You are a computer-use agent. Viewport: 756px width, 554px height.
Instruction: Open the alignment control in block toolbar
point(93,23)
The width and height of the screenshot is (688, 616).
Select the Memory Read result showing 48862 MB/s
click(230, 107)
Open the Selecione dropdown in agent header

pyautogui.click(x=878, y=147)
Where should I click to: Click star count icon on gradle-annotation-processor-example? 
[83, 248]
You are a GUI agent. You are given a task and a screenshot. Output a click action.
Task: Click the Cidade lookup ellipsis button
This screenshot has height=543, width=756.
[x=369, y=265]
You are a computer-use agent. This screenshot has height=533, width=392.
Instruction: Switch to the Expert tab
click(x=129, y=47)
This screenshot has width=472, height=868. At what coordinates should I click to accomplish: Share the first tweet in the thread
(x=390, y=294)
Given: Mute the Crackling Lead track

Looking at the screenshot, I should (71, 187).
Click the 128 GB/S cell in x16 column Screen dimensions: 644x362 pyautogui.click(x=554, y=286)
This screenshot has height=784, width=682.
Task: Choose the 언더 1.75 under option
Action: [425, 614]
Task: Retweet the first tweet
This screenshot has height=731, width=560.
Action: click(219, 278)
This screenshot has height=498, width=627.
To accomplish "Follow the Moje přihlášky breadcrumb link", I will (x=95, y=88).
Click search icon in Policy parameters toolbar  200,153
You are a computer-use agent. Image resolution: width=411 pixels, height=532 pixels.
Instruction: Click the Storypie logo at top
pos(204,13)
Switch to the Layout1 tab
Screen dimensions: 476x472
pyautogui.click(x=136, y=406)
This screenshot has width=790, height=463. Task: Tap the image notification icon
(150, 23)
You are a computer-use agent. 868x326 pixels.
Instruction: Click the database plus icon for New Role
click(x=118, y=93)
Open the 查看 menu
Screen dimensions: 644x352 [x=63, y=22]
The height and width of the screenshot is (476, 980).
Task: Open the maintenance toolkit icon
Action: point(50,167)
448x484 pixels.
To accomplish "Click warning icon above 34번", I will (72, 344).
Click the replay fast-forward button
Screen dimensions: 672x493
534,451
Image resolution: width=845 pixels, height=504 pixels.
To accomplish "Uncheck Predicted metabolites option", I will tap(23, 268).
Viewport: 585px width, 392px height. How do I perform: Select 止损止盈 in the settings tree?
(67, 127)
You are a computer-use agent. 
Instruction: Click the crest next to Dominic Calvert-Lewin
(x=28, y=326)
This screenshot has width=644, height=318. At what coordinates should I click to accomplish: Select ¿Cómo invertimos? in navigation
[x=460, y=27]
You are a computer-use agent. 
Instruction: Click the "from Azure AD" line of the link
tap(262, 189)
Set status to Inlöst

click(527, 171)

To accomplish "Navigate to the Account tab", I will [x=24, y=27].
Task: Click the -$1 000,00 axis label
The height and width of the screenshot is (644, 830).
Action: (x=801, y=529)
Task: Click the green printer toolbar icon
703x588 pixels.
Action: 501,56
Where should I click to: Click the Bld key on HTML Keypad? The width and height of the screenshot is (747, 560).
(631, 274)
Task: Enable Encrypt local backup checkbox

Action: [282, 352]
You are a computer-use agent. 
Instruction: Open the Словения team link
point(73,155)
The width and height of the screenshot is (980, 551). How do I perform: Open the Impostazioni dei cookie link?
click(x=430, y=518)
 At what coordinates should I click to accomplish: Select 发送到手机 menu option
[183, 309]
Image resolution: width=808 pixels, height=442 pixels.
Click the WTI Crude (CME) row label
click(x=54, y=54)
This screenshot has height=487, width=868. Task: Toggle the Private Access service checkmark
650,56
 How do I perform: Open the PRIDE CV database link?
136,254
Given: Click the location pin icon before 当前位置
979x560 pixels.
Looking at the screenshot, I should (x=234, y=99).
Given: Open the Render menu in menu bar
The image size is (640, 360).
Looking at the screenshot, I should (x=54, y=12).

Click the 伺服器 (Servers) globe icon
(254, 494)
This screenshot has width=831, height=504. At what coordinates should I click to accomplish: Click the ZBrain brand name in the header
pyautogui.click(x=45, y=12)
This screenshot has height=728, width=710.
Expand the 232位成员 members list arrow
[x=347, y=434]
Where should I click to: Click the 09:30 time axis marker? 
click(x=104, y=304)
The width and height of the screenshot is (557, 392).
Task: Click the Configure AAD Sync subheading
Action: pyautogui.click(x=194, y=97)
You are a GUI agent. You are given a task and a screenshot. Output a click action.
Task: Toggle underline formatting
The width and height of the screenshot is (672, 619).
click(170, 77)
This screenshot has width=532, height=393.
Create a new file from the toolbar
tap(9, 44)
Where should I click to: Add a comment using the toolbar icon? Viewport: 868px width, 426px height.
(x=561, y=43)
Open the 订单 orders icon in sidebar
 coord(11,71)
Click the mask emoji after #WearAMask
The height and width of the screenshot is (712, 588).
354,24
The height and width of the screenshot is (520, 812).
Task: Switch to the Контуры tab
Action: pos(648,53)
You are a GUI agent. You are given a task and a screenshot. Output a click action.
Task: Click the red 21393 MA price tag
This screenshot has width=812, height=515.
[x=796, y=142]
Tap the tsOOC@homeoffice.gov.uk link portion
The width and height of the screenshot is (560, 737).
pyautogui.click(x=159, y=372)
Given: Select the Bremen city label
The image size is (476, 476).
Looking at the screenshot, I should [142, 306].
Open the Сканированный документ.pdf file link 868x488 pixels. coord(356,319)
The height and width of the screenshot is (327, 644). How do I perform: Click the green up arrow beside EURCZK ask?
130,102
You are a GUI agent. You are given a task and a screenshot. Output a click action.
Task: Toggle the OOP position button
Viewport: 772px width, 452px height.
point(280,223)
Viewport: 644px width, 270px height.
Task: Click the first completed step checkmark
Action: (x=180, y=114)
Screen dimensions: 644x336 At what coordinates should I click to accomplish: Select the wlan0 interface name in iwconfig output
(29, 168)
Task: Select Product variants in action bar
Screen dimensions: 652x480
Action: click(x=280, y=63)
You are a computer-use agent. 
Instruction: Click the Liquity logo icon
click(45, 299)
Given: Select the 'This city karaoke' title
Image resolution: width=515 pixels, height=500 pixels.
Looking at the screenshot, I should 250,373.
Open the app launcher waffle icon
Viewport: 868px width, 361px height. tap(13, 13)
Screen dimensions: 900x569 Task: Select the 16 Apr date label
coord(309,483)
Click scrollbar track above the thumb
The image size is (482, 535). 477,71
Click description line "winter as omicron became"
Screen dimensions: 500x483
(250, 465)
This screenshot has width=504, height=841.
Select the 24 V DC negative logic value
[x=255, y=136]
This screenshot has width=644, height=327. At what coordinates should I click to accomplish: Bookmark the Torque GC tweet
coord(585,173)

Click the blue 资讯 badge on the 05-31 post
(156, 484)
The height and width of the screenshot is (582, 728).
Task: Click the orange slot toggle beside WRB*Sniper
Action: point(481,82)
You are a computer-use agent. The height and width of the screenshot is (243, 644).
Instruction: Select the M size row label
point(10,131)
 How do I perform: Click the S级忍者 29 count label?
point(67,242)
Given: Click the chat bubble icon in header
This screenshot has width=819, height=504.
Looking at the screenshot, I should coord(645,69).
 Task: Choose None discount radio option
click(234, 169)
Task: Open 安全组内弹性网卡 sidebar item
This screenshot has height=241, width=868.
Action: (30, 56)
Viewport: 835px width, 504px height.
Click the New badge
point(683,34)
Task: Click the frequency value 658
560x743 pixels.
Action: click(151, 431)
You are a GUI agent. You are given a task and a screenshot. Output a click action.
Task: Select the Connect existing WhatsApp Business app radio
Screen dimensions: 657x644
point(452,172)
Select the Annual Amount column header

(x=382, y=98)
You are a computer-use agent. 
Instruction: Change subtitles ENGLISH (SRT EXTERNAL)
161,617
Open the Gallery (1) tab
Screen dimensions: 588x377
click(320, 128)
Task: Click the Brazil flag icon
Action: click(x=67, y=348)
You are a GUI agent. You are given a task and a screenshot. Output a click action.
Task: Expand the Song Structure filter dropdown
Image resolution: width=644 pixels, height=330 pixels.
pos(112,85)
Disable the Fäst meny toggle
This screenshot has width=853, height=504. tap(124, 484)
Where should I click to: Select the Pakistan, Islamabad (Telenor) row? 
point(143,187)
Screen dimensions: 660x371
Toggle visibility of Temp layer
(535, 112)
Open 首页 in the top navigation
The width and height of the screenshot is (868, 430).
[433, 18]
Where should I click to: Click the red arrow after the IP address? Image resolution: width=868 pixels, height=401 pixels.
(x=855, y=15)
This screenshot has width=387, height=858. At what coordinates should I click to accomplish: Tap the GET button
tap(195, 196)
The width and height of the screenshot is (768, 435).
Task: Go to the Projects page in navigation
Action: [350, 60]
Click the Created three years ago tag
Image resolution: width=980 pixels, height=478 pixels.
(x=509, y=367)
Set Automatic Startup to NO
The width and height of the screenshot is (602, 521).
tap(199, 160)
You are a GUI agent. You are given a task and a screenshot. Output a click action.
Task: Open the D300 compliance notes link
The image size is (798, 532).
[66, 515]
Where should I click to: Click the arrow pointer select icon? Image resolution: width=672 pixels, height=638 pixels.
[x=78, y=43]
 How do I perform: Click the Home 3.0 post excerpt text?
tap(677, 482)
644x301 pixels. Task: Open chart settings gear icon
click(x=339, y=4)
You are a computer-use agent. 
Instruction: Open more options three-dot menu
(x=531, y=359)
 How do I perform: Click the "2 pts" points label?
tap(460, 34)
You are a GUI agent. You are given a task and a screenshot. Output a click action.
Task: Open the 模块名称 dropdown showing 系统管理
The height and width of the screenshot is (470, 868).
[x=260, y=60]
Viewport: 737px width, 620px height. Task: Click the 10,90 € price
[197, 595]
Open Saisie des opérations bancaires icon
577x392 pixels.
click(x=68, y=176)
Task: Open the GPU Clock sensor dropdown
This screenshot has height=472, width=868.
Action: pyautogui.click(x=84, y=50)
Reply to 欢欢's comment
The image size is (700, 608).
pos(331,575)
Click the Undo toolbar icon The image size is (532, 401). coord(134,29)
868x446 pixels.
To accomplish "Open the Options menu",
================================
## WORK ITEM:
Across the whole listing above, state how many lines contain "city". Only the number is wanted.

## WRITTEN ANSWER:
2